Интересная история случилась с Захаром Броном. У нас был концерт в окрестностях Гамбурга, куда мы поехали на моем «Порше». Как вы понимаете, «Порше» не для медленной езды. Брон сидел и молчал, но было заметно, что скорость очень пугала его. Вдруг он вскрикнул: «Стоп, стоп!» Вышел из машины, чтобы подышать. Сел обратно и попросил ехать медленно, не больше 50 км/ч. В «Порше» – не больше пятидесяти? – да это же опасно! Тогда я ему сказал: «Хорошо, если я поеду 50 км/ч, то вы будете учить новое поколение немецких скрипачей». Он согласился; мы там же, в авто подписали контракт, и вскоре в Любеке у него уже был свой потрясающий класс.

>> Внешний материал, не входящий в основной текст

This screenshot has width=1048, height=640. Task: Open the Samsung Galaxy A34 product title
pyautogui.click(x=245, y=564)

ВС Расскажите о вашей деятельности на телевидении…
ЮФ Как вы знаете, телевидение сейчас не в лучшей форме, а передачи о культуре уже, наверное, никогда не станут популярными. Но в свое время у нас была невероятно успешная программа «Внимание! Классика». Моя задача заключалась в том, чтобы зрители знали 100 лучших музыкальных произведений, таких как «Страсти по Матфею», прелюдии и фуги Баха, симфонии, «Дон Жуан» и «Фигаро» Моцарта. Это оказалось очень трудно, но к программе был огромный интерес: рейтинг составлял 15%. Это был очень большой успех. У нас вышло больше 100 серий за 10 лет.

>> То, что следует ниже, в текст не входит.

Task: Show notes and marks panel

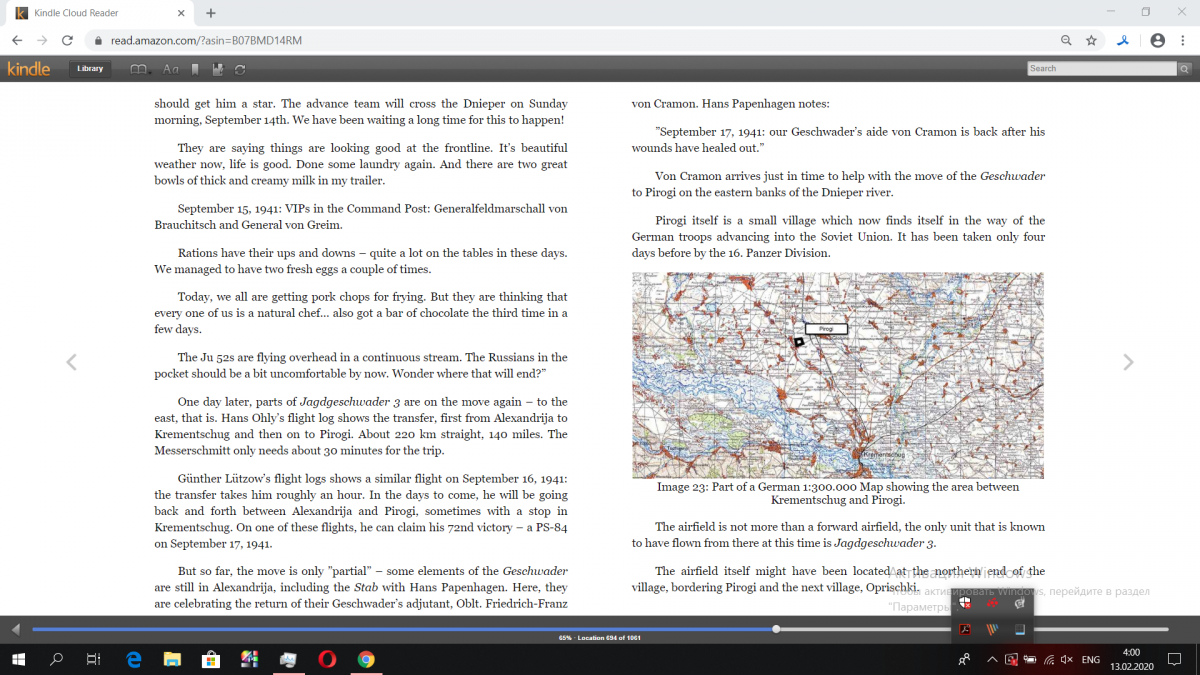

ВС А приходилось ли вам исполнять советских классиков – Шостаковича, Прокофьева?
ЮФ Конечно. На Зальцбургском фестивале мы делали живую запись Четвертой симфонии Шостаковича, также я играл Пятую, Девятую, Десятую и Четырнадцатую. Другие сыграть пока не сложилось, но я всегда очень хотел. В Германии Шостакович популярен, но, конечно, не так, как Моцарт или Бетховен. А Прокофьева я совсем не много играл: «Классическую» и Пятую симфонии, «Ромео и Джульетту», Второй и Третий фортепианные концерты.

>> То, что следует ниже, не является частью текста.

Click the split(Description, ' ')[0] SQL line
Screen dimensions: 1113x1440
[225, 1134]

ВС У вас двое сыновей. Они музыканты?
ЮФ Мой младший сын – ему 13 лет – очень хороший пианист. Бедный мальчик ходит в школу и учит, как и я когда-то, греческий, латынь и английский. Его мама, моя русская жена Ксения Дубровская, настояла на том, чтобы его образование было такое же, как у меня. Сын, кстати, хорошо говорит по-русски. Я же считаю, что времена изменились, что ему надо учить не латынь, а испанский. Но ведь русскую жену невозможно переубедить!